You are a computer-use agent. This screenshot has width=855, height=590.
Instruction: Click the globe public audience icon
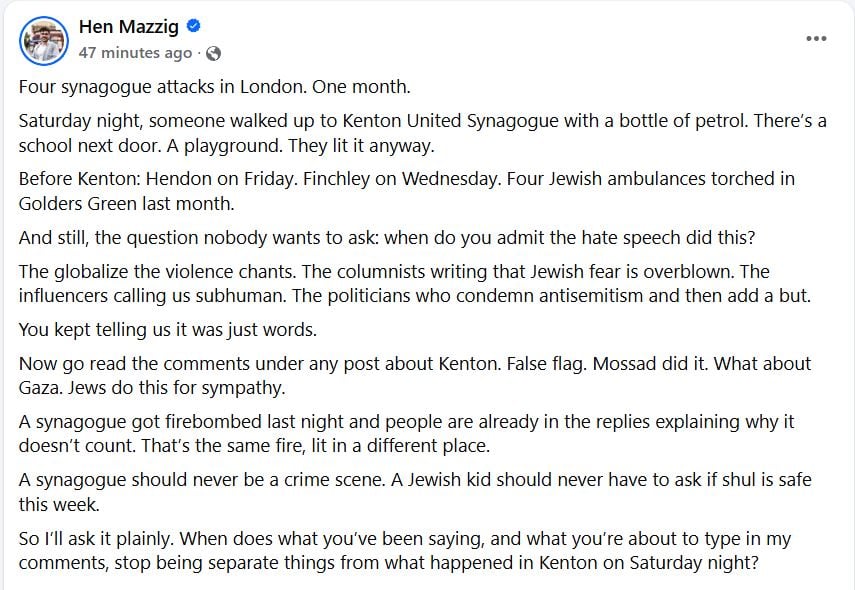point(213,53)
━━━
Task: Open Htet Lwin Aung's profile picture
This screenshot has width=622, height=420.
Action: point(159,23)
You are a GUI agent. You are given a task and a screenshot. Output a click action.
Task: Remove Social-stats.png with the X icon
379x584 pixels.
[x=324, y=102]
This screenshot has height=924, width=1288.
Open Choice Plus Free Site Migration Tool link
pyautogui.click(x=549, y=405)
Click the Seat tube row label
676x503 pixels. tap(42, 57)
━━━
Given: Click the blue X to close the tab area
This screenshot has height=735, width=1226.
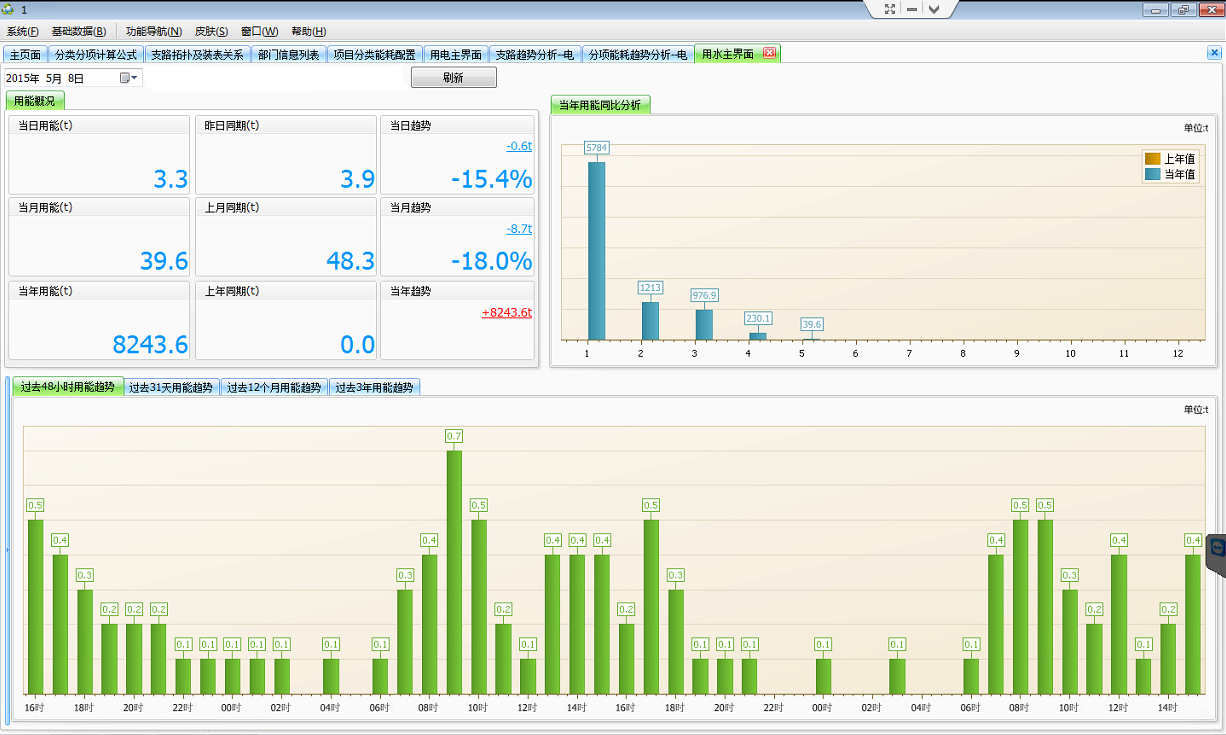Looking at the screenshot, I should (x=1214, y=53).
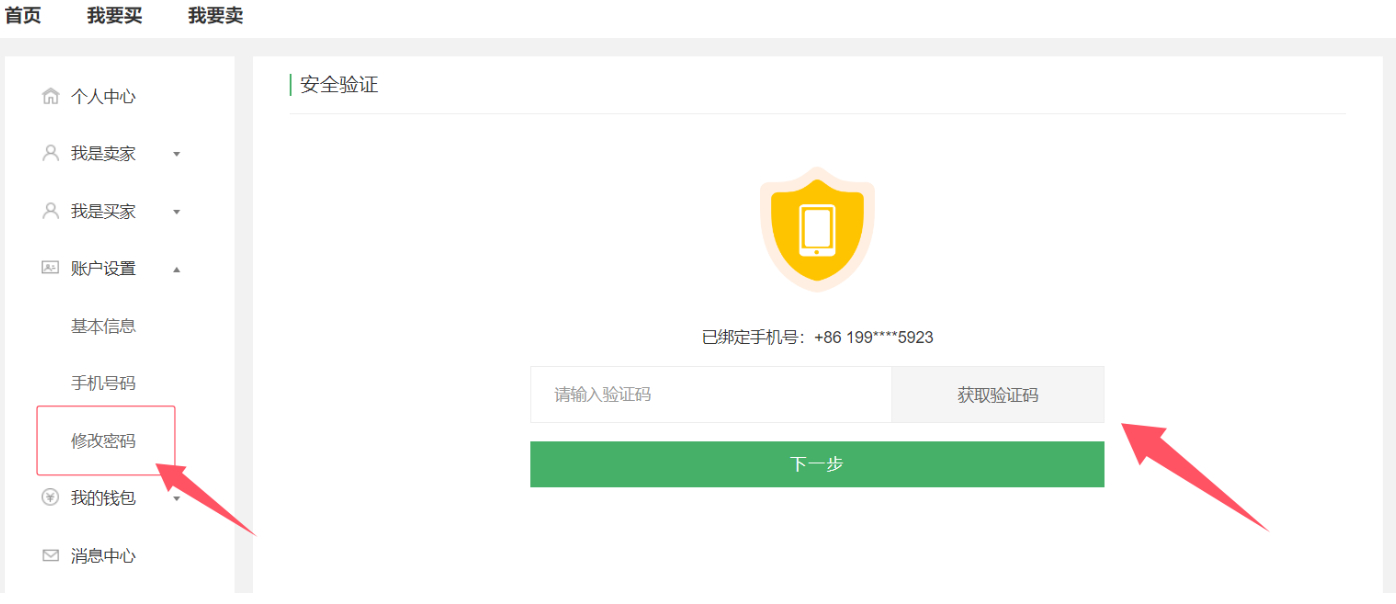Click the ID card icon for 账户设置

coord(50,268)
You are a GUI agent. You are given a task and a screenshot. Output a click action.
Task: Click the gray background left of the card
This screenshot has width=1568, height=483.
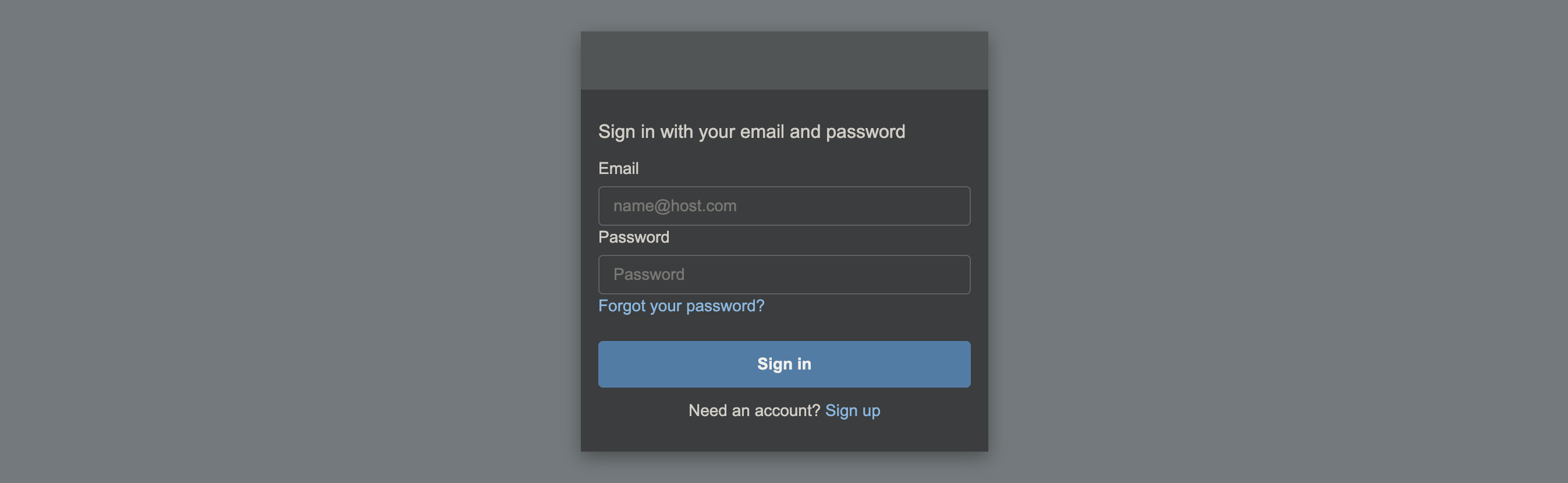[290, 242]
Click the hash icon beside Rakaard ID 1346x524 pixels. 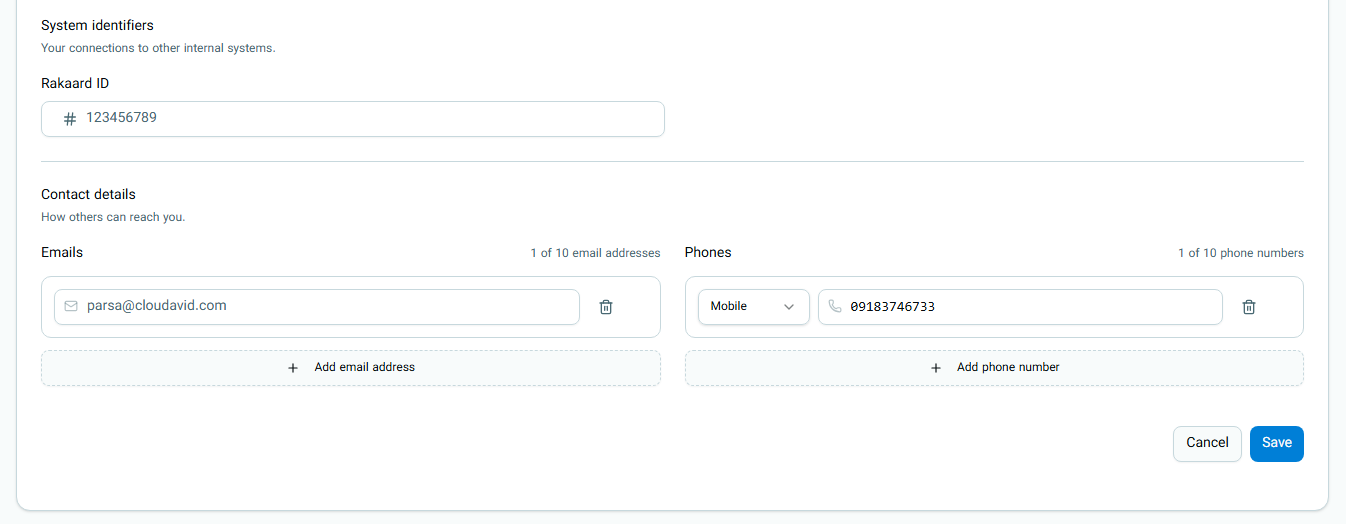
━━━
EXERCISE GOAL: Repeat, without pictures, exactly the lines of the data above from the one containing "Given: Click the blue X to close the tab area" through the one containing "Click the hash", including both and adding nothing.

ANSWER BELOW:
Given: Click the blue X to close the tab area
This screenshot has height=735, width=1226.
Looking at the screenshot, I should (x=1214, y=53).
Click the ID card icon for 账户设置

coord(50,268)
You are a GUI agent. You are given a task and a screenshot. Output a click action.
Task: Click the gray background left of the card
This screenshot has width=1568, height=483.
[290, 242]
Click the hash icon beside Rakaard ID 1346x524 pixels. 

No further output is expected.